A few years ago around the Thanksgiving table, a family member was proudly telling us about the achievements of the young people he’s mentored through the years. Someone asked if he felt he always succeeded in helping. I can still see the sadness on his face as he told us about one person, technically competent and smart as can be, who never seemed to pick up on the social and teamwork skills that would help them truly go far.
It just goes to show, there are people who want to pass on everything they know—who care about your growth and want you to succeed. You’re part of the web family now: a far-flung clan with many aunties, uncles, and older cousins ready to share their insights and experience. There’s even a doctor in the family.
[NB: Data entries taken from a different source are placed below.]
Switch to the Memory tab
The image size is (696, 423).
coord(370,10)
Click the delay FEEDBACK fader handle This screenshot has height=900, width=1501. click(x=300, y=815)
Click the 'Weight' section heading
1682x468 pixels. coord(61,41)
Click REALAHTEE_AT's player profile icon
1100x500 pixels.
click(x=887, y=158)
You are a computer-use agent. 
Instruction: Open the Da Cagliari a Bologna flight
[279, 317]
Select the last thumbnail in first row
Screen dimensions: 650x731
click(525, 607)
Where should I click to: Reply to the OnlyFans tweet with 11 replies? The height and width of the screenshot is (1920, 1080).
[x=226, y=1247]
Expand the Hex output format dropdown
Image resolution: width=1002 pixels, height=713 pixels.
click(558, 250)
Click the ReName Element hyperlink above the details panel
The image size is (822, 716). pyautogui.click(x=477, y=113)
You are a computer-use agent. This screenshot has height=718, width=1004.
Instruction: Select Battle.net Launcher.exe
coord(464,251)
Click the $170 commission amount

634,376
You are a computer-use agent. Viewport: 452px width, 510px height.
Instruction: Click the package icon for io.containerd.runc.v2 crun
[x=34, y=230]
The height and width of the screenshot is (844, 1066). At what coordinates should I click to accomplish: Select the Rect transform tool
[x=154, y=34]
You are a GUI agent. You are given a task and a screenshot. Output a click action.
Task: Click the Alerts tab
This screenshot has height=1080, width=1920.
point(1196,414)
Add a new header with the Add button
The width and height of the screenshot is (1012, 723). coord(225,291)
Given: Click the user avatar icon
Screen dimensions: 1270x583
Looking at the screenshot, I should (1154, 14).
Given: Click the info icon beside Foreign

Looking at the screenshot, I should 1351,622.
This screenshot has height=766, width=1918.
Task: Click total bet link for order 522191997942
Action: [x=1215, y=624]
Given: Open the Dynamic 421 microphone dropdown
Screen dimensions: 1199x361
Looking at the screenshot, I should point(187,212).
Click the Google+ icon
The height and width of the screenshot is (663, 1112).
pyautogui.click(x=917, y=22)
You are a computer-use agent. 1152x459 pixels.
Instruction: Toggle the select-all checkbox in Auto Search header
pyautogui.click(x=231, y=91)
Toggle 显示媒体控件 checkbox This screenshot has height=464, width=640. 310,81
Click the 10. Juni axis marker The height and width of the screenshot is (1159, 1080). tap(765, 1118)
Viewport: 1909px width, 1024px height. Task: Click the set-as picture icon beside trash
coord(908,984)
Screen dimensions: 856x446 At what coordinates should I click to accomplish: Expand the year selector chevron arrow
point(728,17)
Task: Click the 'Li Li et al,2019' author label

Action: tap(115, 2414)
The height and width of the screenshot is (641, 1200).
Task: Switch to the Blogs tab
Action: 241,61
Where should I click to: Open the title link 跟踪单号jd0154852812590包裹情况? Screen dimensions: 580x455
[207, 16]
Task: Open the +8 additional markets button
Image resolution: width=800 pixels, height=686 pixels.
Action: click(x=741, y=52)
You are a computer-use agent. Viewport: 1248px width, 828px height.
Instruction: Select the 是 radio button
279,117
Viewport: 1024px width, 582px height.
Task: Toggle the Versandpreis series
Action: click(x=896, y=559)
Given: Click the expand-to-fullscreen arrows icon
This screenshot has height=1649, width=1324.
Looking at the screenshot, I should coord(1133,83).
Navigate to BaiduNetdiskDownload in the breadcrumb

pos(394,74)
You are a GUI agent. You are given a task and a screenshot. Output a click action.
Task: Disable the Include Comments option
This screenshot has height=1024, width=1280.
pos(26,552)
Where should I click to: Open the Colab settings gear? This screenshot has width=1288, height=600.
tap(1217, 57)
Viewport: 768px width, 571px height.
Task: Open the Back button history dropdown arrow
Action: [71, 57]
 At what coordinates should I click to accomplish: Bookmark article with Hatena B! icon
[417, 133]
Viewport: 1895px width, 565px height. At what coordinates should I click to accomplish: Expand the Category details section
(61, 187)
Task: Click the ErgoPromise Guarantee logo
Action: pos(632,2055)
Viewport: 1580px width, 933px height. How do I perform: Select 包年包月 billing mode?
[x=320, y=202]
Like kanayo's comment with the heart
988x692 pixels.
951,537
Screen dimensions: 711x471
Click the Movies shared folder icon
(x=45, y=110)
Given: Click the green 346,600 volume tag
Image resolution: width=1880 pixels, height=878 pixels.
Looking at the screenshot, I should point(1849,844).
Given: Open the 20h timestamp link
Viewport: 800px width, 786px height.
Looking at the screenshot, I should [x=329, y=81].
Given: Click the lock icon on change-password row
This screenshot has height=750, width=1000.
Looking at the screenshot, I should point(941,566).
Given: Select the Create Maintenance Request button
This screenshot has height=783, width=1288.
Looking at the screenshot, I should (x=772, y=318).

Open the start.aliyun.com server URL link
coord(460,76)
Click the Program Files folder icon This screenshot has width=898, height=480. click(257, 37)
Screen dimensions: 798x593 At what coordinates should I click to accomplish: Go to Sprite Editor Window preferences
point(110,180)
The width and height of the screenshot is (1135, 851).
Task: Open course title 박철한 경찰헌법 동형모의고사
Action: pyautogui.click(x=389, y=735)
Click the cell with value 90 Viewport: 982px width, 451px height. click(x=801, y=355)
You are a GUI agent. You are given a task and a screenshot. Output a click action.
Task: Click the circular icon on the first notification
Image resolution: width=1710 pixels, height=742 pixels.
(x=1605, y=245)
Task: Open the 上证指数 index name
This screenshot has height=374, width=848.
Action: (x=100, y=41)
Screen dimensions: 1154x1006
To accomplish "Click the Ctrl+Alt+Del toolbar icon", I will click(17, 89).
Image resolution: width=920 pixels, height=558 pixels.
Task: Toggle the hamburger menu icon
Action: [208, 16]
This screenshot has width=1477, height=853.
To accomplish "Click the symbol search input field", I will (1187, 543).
Jeffrey Zeldman started “Ask Dr. Web” 20 years ago to help “every web author and site designer be their best.” A lot of the early advice was technical stuff: if you were the one person who knew how to make a gif loop or how to shrink graphic assets to under 30k per page, you might be the office web hero. Today, the stuff that makes you shine is more subtle, and it’s not stuff you can get out of a step-by-step tutorial or a classroom.
At first, it’s easy to think that strong design or development skills and a willingness to work is all you really need. What Dr. Web shows you is that making business contacts, learning how to set realistic freelance rates (hint: higher than you think; higher than you’re comfortable with right now), and judging your job by its challenges and growth opportunities rather than the base pay aren’t extras—they’re the foundation of a great career.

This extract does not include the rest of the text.